Novel Agglomeration Strategy for Elemental Sulfur Produced during Biological Gas Desulfurization

[Image: see text] This article presents a novel crystal agglomeration strategy for elemental sulfur (S) produced during biological desulfurization (BD). A key element is the nucleophilic dissolution of S by sulfide (HS(–)) to polysulfides (S(x)(2–)), which was enhanced by a sulfide-rich, anoxic reactor.
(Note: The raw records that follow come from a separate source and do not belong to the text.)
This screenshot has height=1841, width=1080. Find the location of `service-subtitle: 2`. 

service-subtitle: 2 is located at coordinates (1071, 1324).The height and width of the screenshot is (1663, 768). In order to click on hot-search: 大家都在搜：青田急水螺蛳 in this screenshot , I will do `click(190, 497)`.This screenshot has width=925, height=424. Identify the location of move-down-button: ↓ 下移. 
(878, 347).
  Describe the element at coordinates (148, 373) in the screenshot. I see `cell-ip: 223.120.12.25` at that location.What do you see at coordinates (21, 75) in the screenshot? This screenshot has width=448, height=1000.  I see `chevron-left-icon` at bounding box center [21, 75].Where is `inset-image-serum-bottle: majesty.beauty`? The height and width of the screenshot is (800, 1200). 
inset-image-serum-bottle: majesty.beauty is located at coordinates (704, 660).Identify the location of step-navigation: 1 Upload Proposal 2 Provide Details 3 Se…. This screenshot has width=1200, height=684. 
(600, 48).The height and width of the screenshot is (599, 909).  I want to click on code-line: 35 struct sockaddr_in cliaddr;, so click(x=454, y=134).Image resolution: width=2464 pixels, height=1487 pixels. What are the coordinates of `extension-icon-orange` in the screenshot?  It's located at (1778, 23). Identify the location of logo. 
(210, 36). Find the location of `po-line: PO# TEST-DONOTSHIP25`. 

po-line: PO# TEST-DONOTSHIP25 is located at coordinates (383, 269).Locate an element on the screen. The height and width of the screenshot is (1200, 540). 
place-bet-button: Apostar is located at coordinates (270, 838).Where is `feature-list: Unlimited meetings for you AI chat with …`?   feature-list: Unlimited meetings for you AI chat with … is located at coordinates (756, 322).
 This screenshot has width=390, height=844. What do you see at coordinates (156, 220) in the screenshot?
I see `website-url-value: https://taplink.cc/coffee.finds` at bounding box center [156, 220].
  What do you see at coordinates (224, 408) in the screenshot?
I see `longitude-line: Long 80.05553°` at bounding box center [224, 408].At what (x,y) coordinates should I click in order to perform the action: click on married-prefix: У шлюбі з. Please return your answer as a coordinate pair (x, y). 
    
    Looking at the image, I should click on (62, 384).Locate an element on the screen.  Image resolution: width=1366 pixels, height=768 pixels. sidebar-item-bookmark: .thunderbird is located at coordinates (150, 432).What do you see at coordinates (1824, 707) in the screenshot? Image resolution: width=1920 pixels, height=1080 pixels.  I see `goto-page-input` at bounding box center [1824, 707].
This study demonstrates that with enhanced S(x)(2–) formation, crystal agglomerates are formed with a uniform size (14.7 ± 3.1 μm). In contrast, with minimal S(x)(2–) formation, particle size fluctuates markedly (5.6 ± 5.9 μm) due to the presence of agglomerates and single crystals. Microscopic analysis showed that the uniformly sized agglomerates had an irregular structure, whereas the loose particles and agglomerates were more defined and bipyramidal. The irregular agglomerates are explained by dissolution of S by (poly)sulfides, which likely changed the crystal surface structure and disrupted crystal growth. Furthermore, S from S(x)(2–) appeared to form at least 5× faster than from HS(–) based on the average S(x)(2–) chain length of x ≈ 5, thereby stimulating particle agglomeration. In addition, microscopy suggested that S crystal growth proceeded via amorphous S globules. Our findings imply that the crystallization product is controlled by the balance between dissolution and formation of S. This new insight has a strong potential to prevent poor S settleability in BD.